§ EXERCISE PROMPT:
Everything from the line holding "Task: Click the Выключен status of Тест120625" through the last line of the data, and nothing else, should be retyped exactly, with no pictures.

§ DATA FOR PROCESSING:
==================================================

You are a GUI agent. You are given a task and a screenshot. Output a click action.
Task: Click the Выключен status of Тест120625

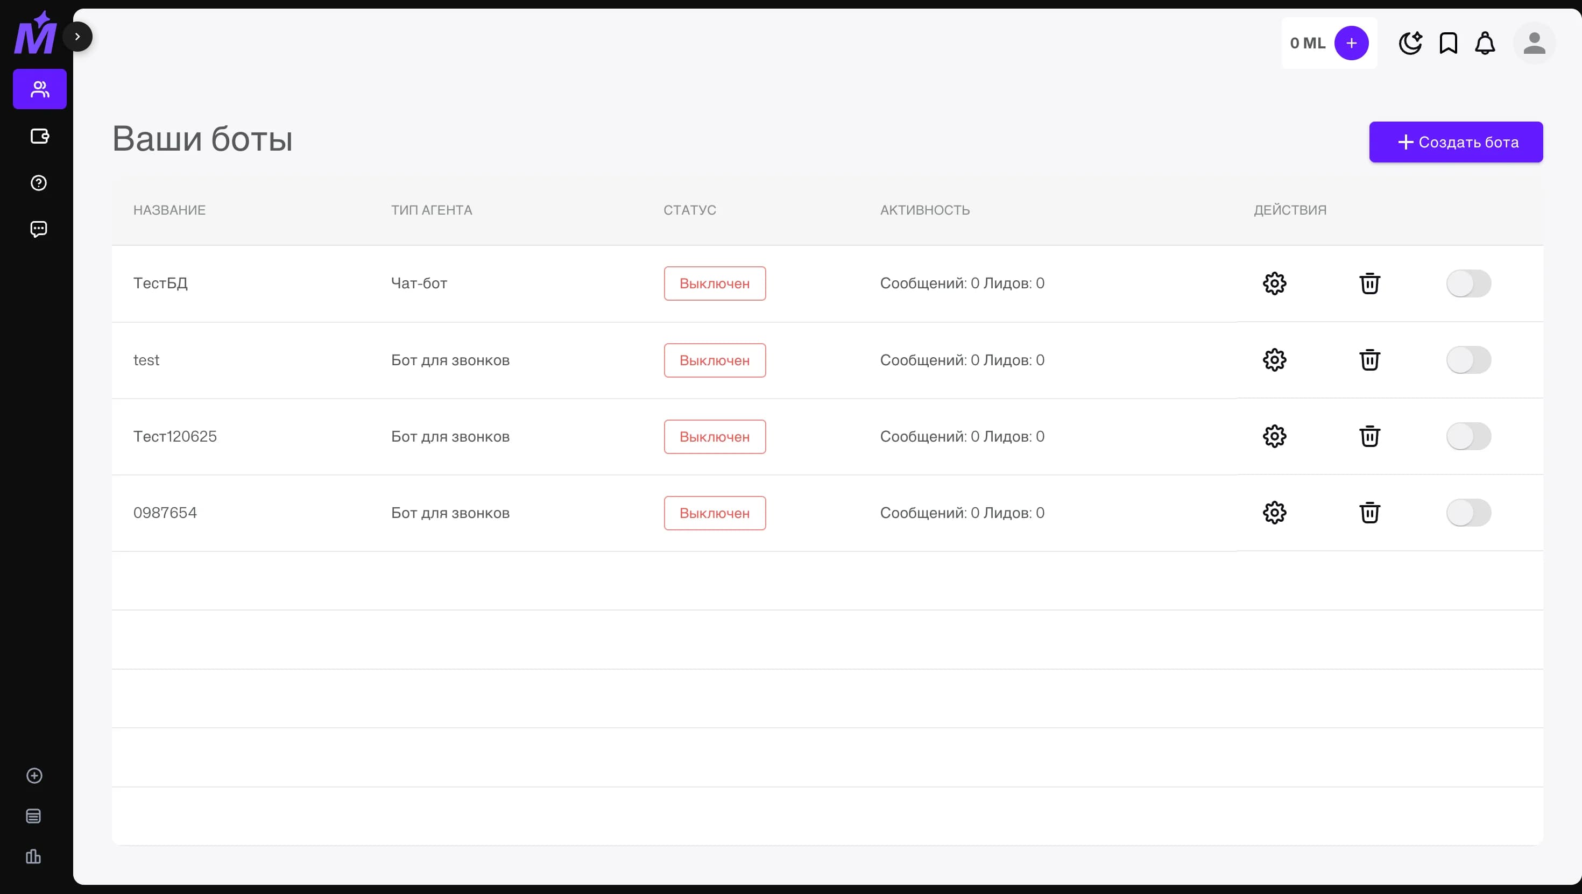[714, 436]
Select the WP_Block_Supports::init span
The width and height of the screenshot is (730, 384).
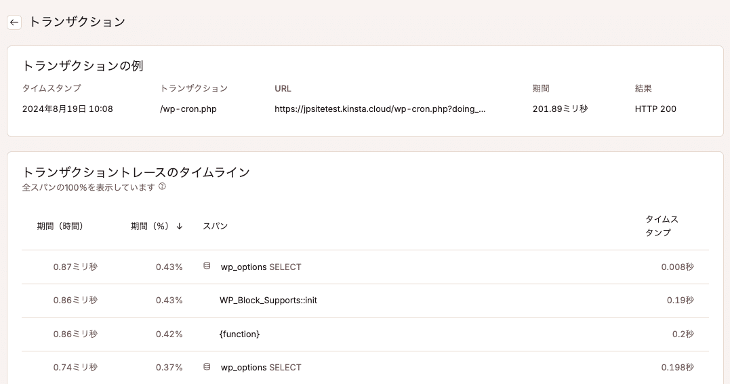(268, 301)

==================================================

§ THE COMPLETED TASK:
Task: Click the Выключен status of Тест120625

[714, 436]
Select the WP_Block_Supports::init span
The width and height of the screenshot is (730, 384).
(268, 301)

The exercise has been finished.